The Foundation has looked at other ways to contain costs, including building an emergency tent hospital. Even the repurposing of existing, but abandoned buildings was considered, however the location of these facilities was not as central, easily accessible and with required infrastructure already in place, as the proposed location – Gallagher Convention Centre. Midrand offers an ideal location in the centre of Gauteng.

A South African version of the UK’s Nightingale Hospitals
Dr Pretorius says that the hospital can be built in approximately four weeks, following a similar model to the Nightingale Hospitals in the UK, but modified for the South African context, before being decommissioned at the end of the period. “We operate in a very different environment to the UK and other first world environments, and have to operate with limited resources and a shortage of highly trained medical and nursing professionals who will be essential for a facility such as this.”
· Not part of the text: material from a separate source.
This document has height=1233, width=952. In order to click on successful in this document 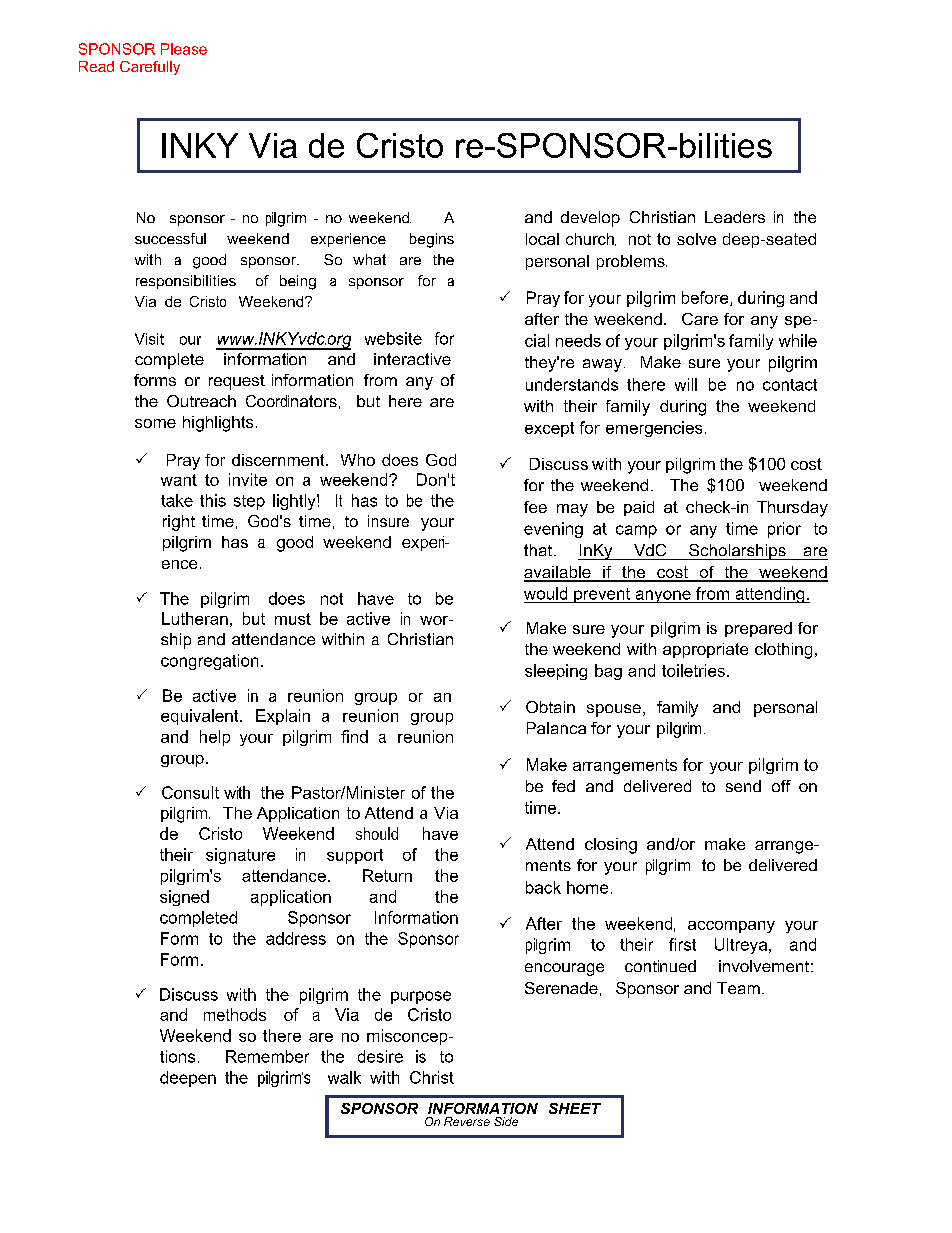, I will do `click(170, 238)`.
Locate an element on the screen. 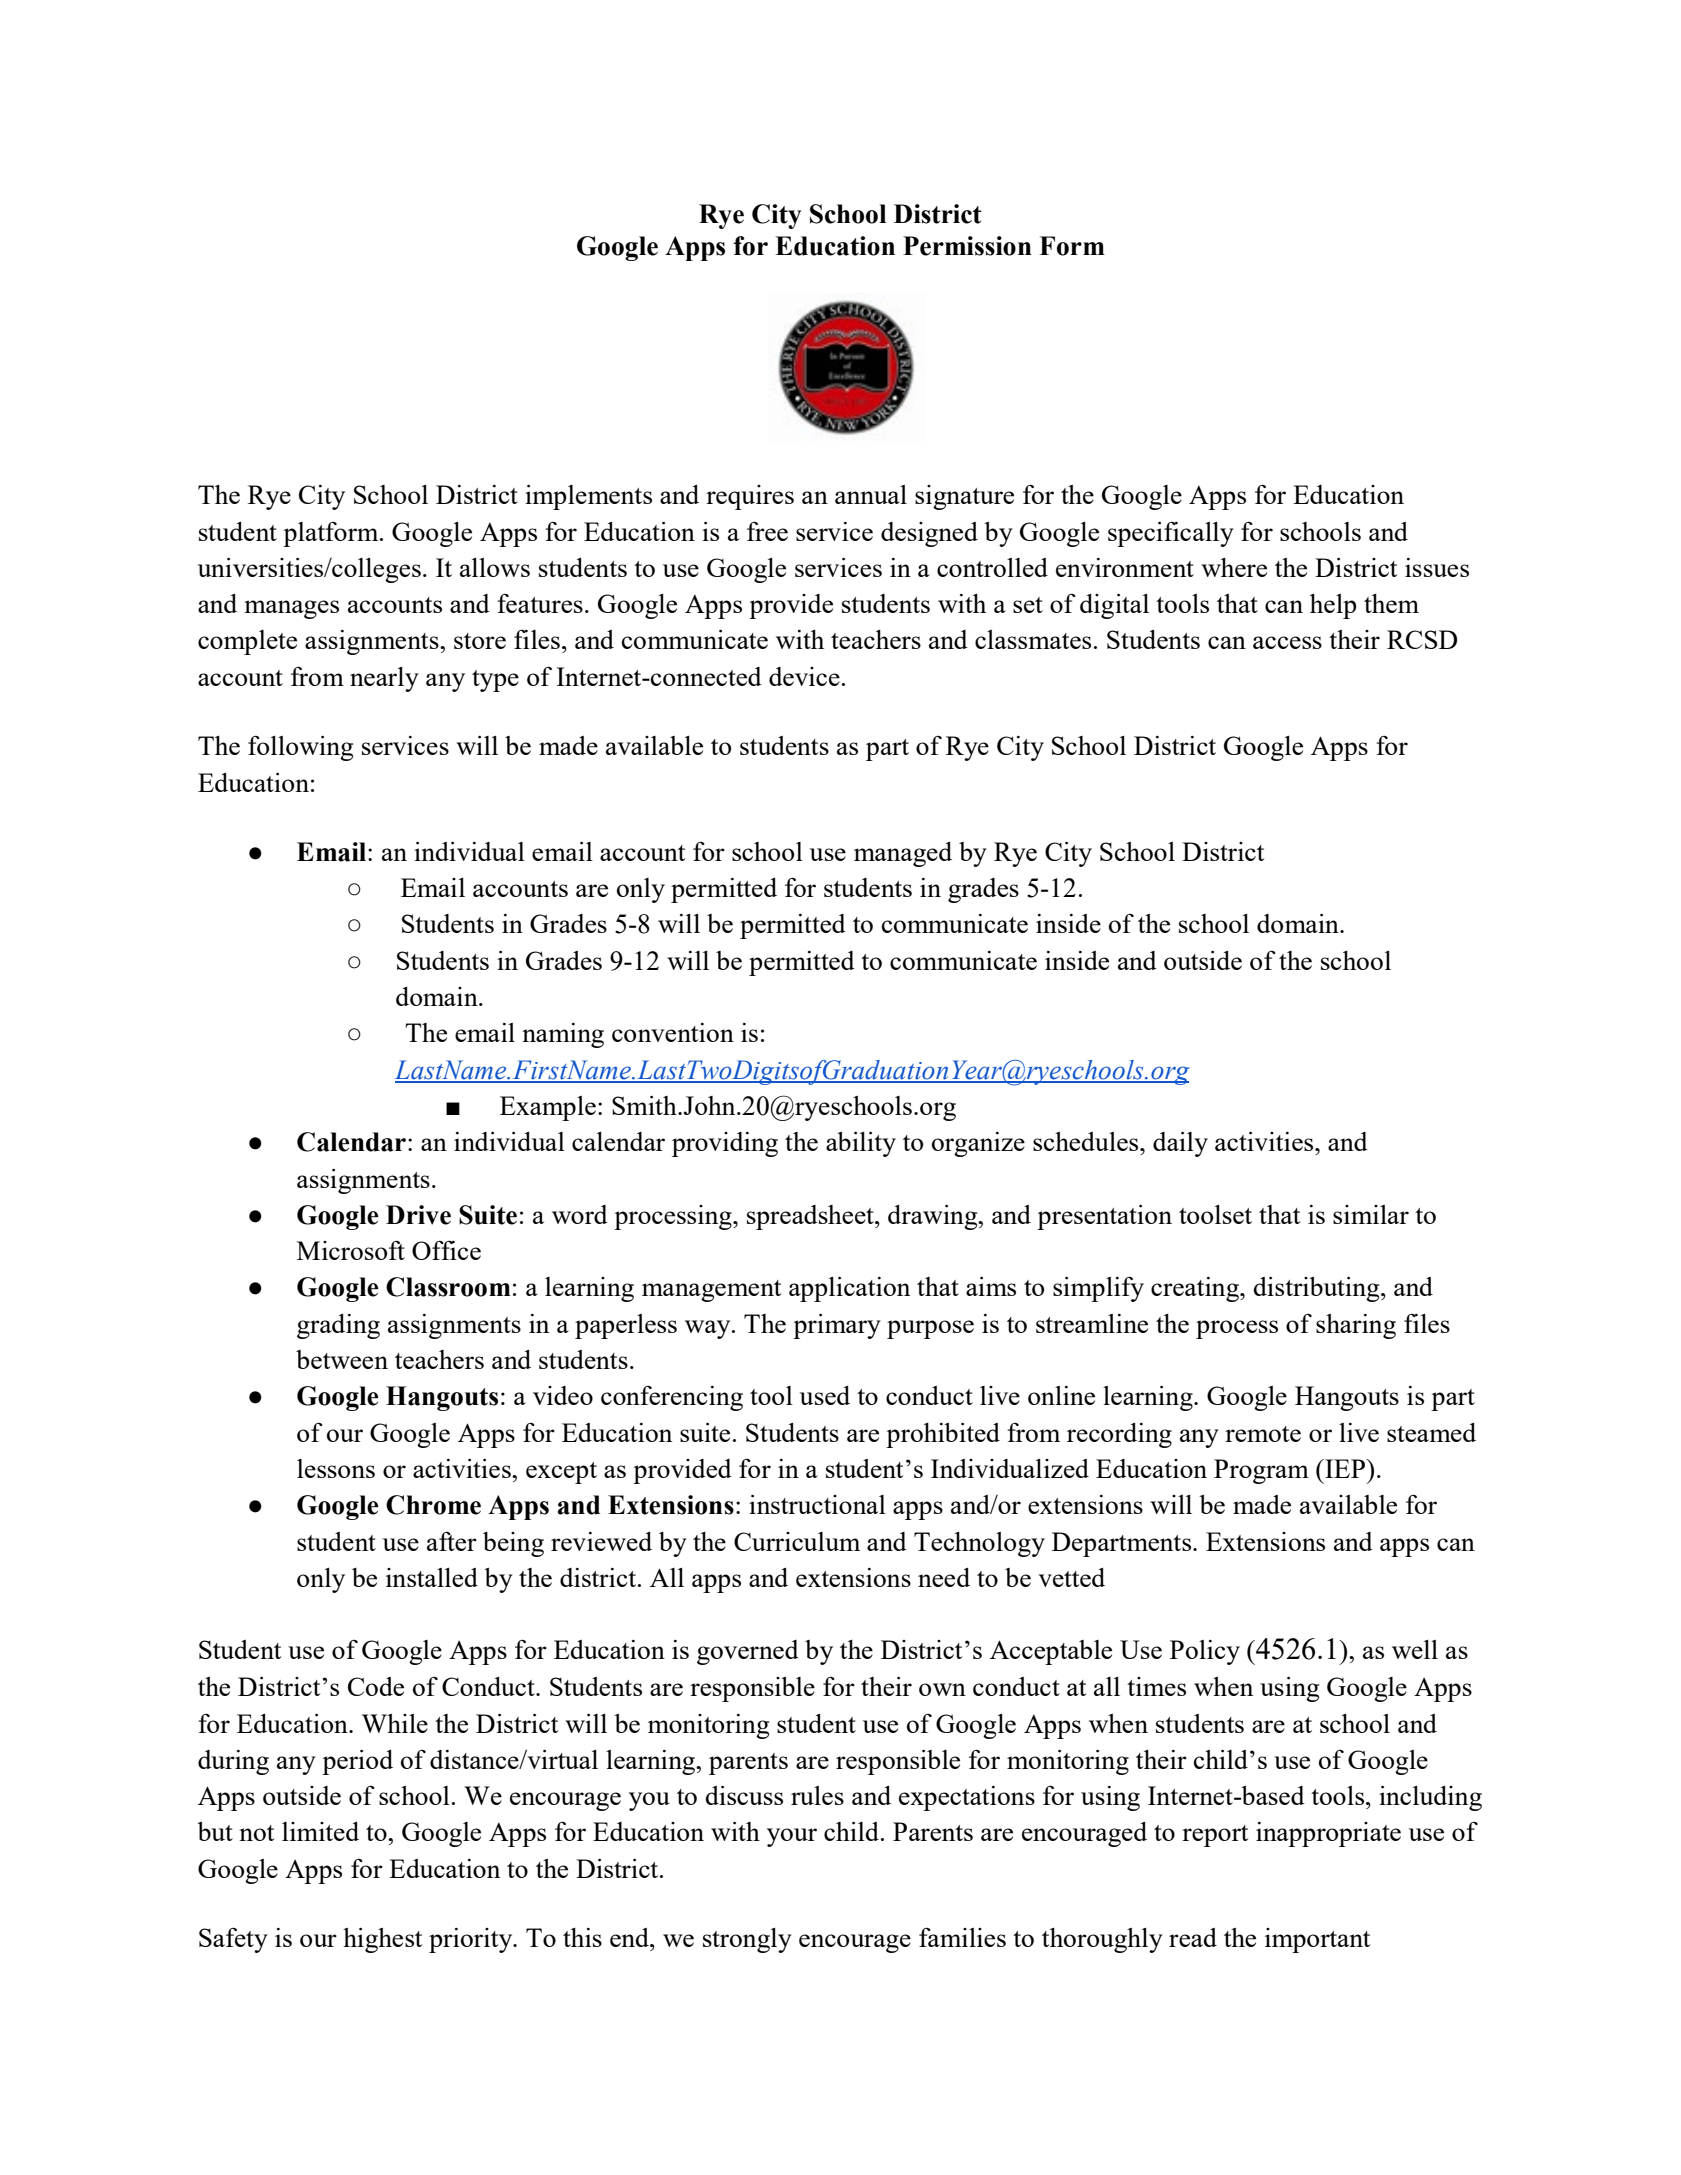 Image resolution: width=1681 pixels, height=2175 pixels. implements is located at coordinates (588, 497).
Once decommissioned, all capital and reusable goods will be donated to the National Department of Health for redeployment within the public sector to assist the government in their plans and objectives for National Health Insurance.
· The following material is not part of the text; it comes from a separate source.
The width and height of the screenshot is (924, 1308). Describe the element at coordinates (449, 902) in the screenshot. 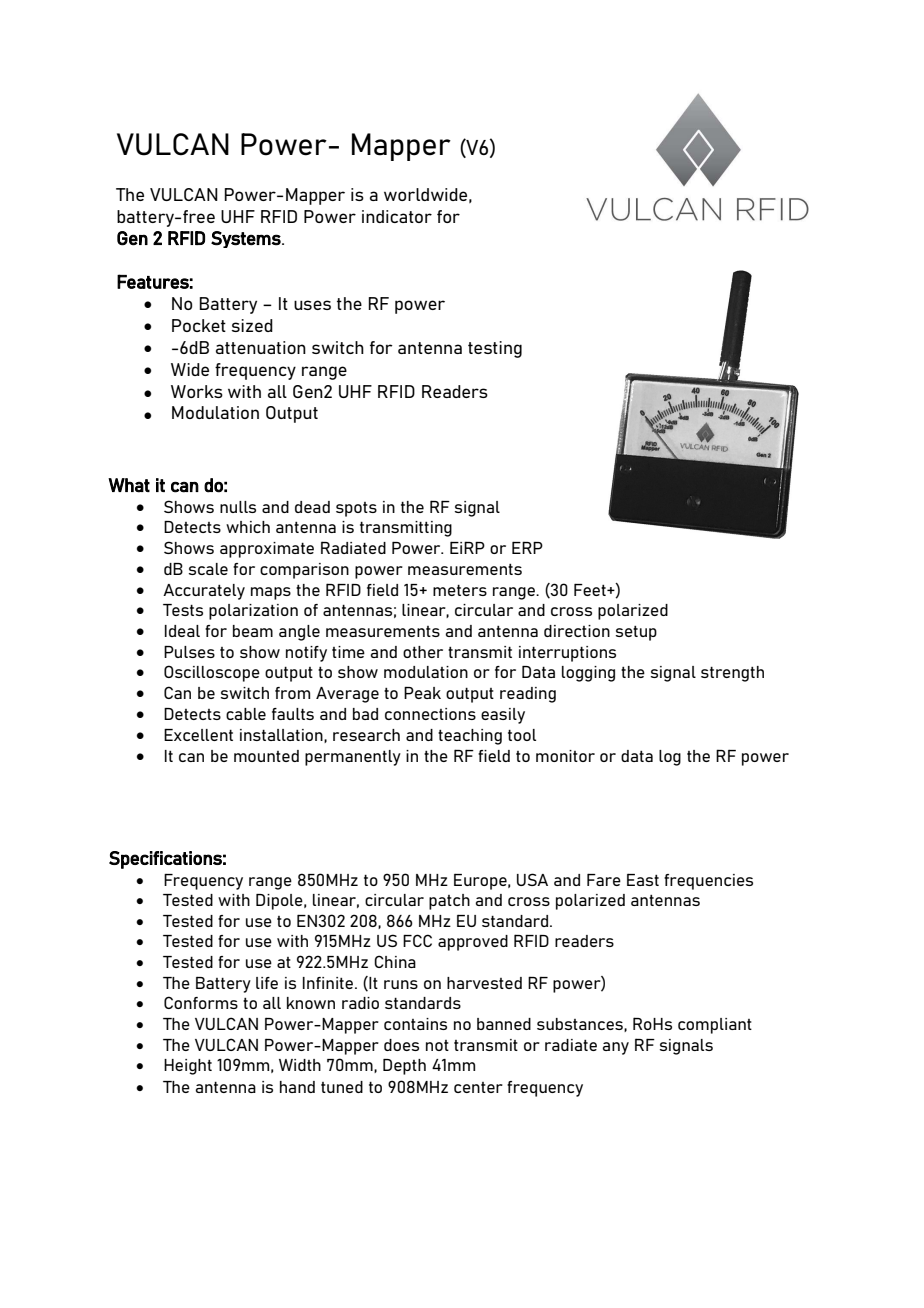

I see `patch` at that location.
“This temporary Critical Care Hospital will complement the good work done by government on the current COVID-19 pandemic with other facilities such as Nasrec. We also submit that since Nasrec is already a large facility, the central location of the proposed hospital is very important and has therefore been well researched to ensure that it has optimal accessibility, strategically complementing the capacity available in this densely populated, key economic province,” notes Dr Pretorius.

Funding of the hospital
While negotiations are ongoing, it is proposed that the hospital could be funded as part of a private-public partnership between government and the Universal Healthcare Foundation and its fundraising efforts in the private sector. The Universal Foundation will also work closely with Business South Africa, the private and public sectors, and the Solidarity Fund.